ファナックは12月1日、新型産業用ロボット「R-2000/Eシリーズ」の販売を開始したと発表した。同シリーズは、累計35万台以上の出荷実績を持つ大型ロボット「R-2000シリーズ」のフルモデルチェンジ機に位置づけられ、自動車、製造、物流など幅広い領域での自動化ニーズに対応する。

同社によると、新モデルは動作性能を高めたほか、保守作業の大幅削減と運用コスト低減を目的に設計を見直した。モデル刷新を通じ、近年課題となっている「労働力不足」「保全スキル不足」「自動化領域の拡大」に対応する。

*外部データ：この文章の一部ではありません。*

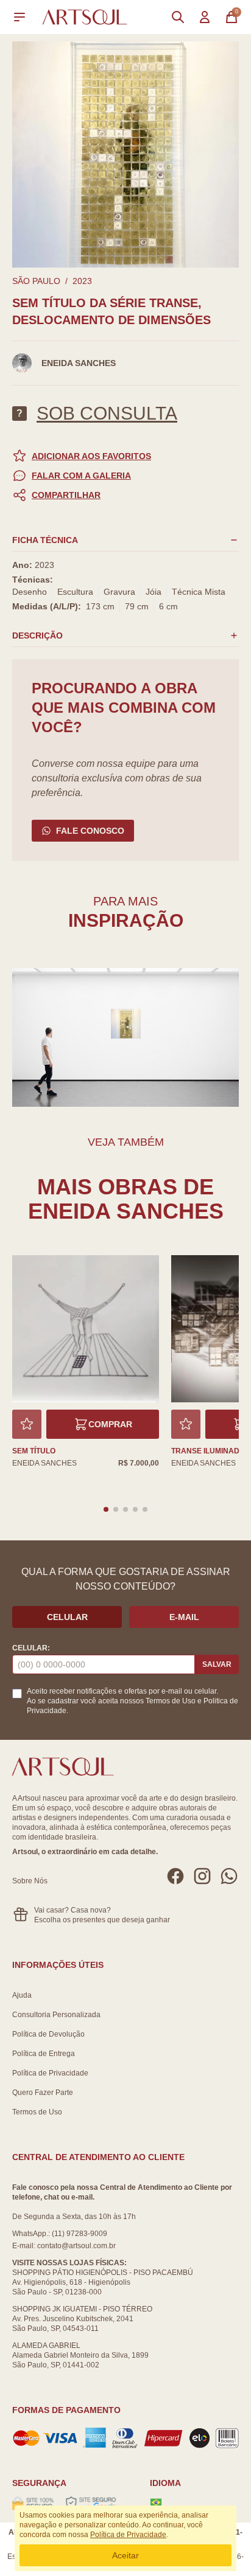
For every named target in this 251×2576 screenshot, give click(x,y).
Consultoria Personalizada (56, 2014)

■速度・可搬能力・リーチを強化 スポット溶接・物流用途に展開

新型R-2000/Eは従来機比で動作速度を最大20%向上し、自動車車体ラインなどスポット溶接作業のサイクルタイム短縮に寄与する。また可搬質量を最大10%、手首軸の可搬能力は最大85%高められ、大型ツールや重量ワークへの対応範囲を拡大した。

さらに最大リーチも10%伸長し、ロングリーチ仕様を追加。これにより、物流・搬送領域で需要が高まる大型パレットや長尺物の処理を容易とした。

■メンテナンスフリー設計を採用 保守人材不足に対応

新型シリーズの大きな特徴として、保守作業を原則不要とするメンテナンスフリー設計を採用した点が挙げられる。バッテリレスエンコーダによりバッテリ交換が不要となったほか、グリース・ケーブル交換も不要とした。

これにより、工場保全業務における作業負荷削減、保全人材不足への対応、TCO低減が期待できるとしている。

■Python・ROS対応、リモート保守に対応 制御アーキテクチャを開放

制御面ではPythonやROS(ロボットOS)に対応し、オープンプラットフォーム化を進めた。リモート保守やサイバーセキュリティ機能も強化し、AIやデジタルツインなど次世代システムとの連携を見据えた制御基盤を採用している。

■環境性能も改善 廃棄物ゼロ・消費電力削減

環境性能面では消費電力を従来比15%削減したほか、バッテリ・グリース・ケーブル交換が不要となったことで廃棄物ゼロを実現。騒音も25%低減し、作業環境改善にも寄与する。

■自動車・物流分野で普及加速へ 2026年3月量産開始

同社は、新型機により自動車分野ではスポット溶接工程の高速化、物流・搬送分野では長リーチ化による適用範囲拡大を見込む。また、省メンテナンス設計によりライフサイクルコスト低減を実現し、導入メリット強化を図る。

新型R-2000/Eシリーズは、12月開催の国際ロボット展で展示され、2026年3月に量産を開始する予定。